_Collected data entries:_

-=-=-=-=-

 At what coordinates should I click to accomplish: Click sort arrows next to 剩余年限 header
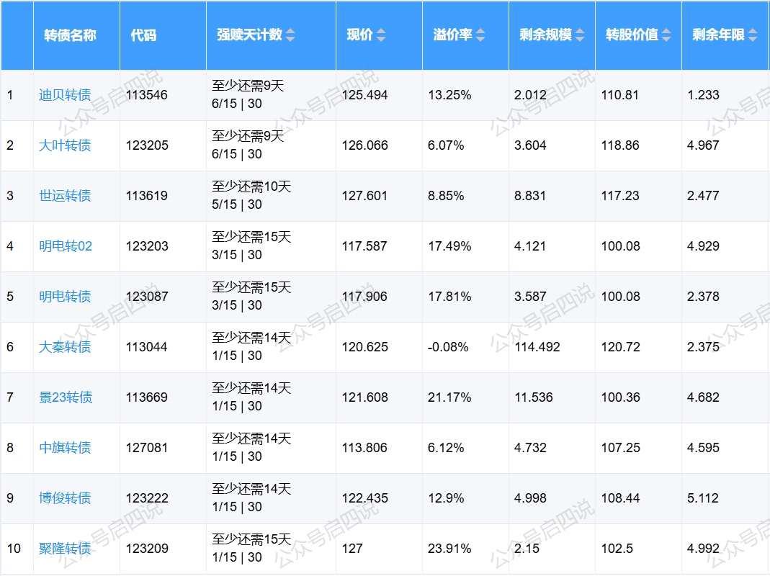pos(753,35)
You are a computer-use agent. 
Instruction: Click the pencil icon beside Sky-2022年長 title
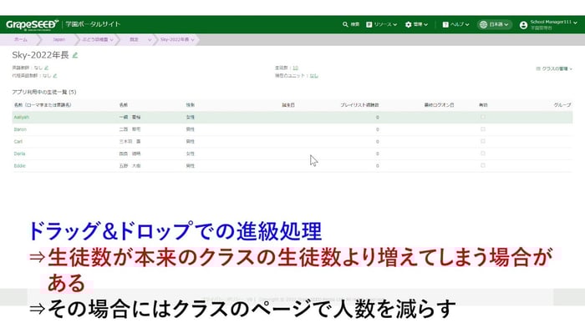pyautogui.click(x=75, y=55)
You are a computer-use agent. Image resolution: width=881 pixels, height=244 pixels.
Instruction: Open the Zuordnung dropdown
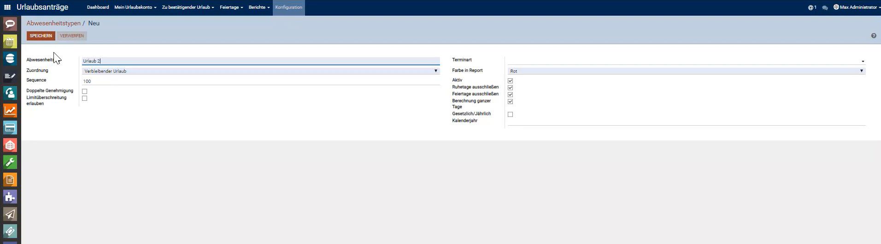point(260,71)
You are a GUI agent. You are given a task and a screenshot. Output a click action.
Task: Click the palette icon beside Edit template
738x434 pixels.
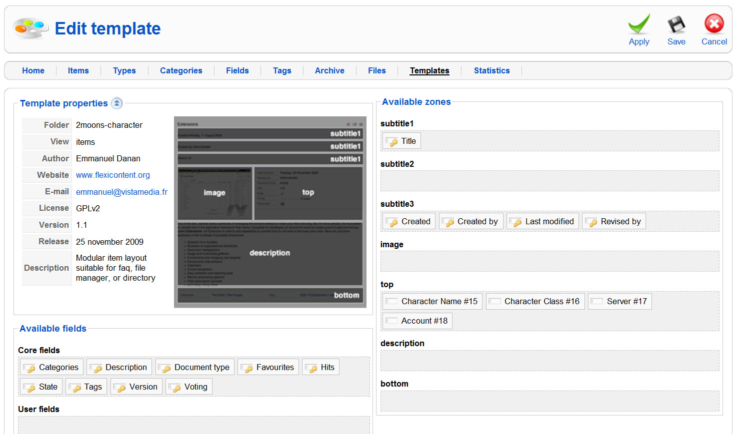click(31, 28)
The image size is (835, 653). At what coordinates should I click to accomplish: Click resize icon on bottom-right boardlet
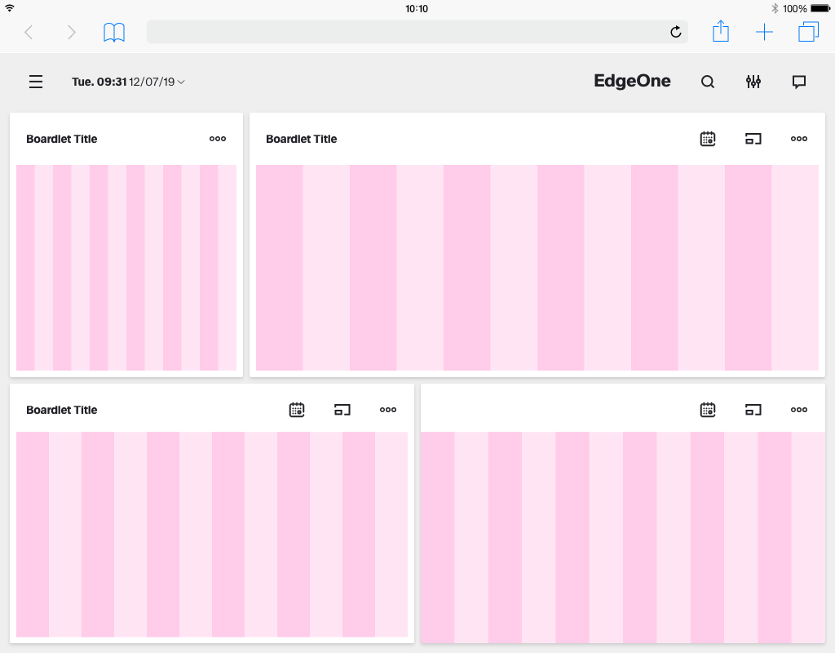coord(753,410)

-=-=-=-=-

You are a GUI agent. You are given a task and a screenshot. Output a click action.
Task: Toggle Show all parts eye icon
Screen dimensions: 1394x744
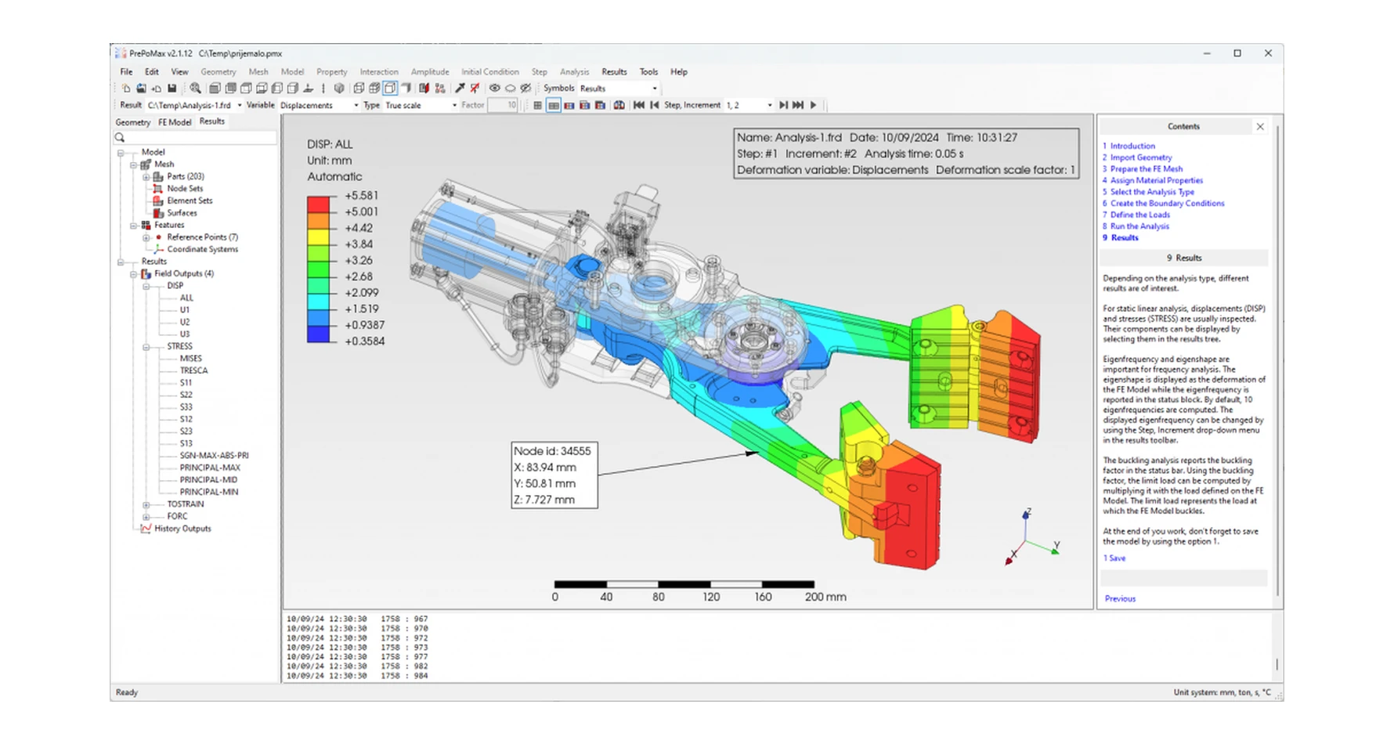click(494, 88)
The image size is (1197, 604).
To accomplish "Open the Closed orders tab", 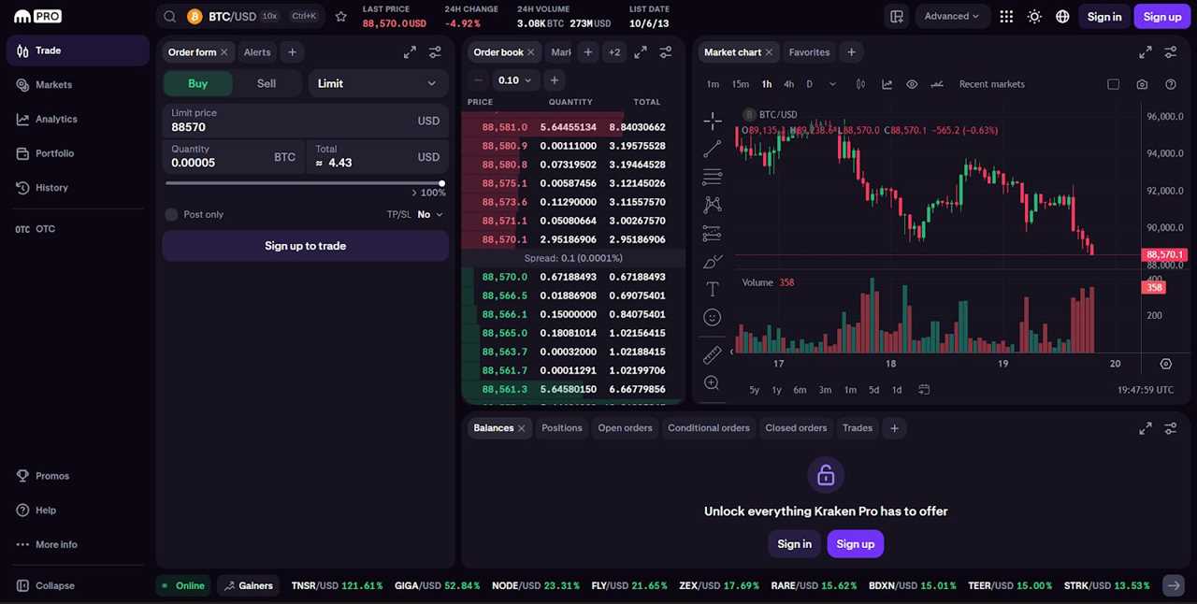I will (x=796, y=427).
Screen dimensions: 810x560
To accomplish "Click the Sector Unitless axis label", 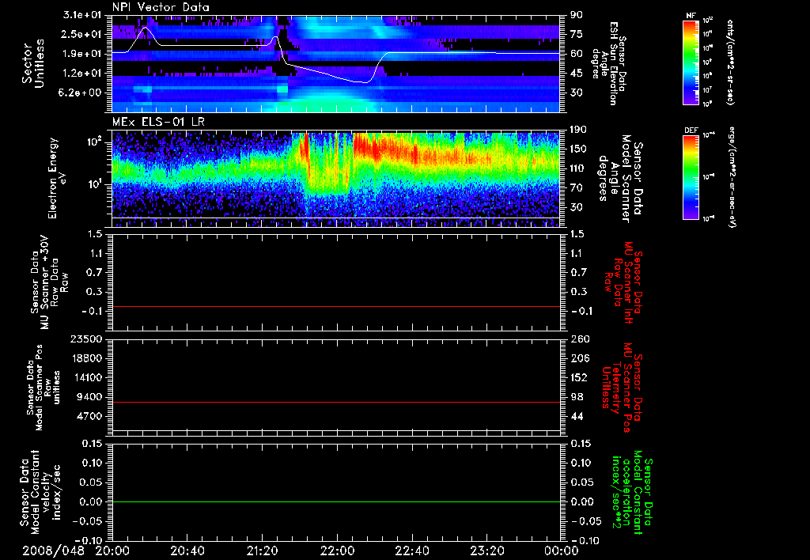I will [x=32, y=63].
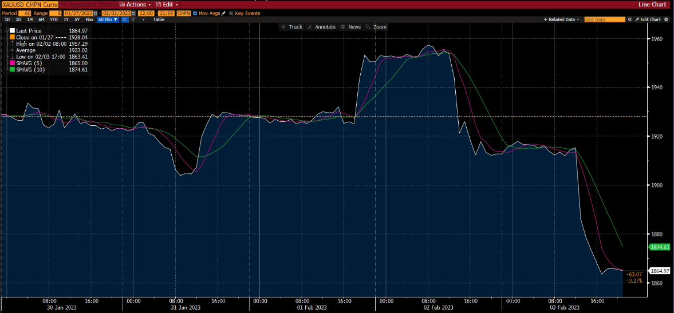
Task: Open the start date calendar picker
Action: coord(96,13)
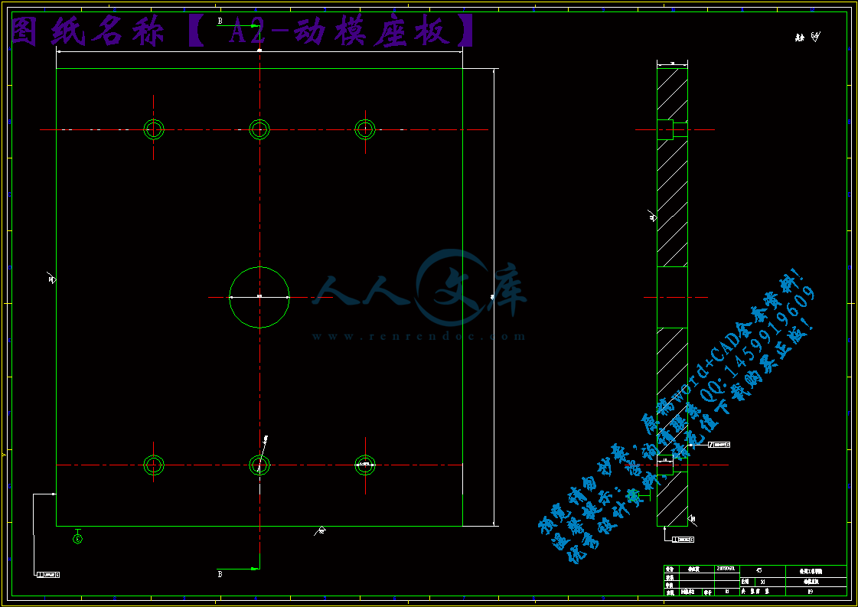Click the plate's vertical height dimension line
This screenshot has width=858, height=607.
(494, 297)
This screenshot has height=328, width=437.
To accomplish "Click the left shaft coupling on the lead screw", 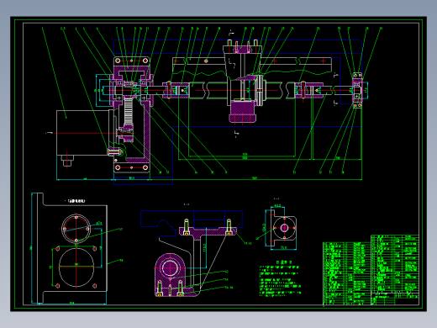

-=-=-=-=-

_Exercise prompt:_ Check each line of the data for the string "computer" and state how many lines contain it, without any other output.

_Answer to this problem:_ 2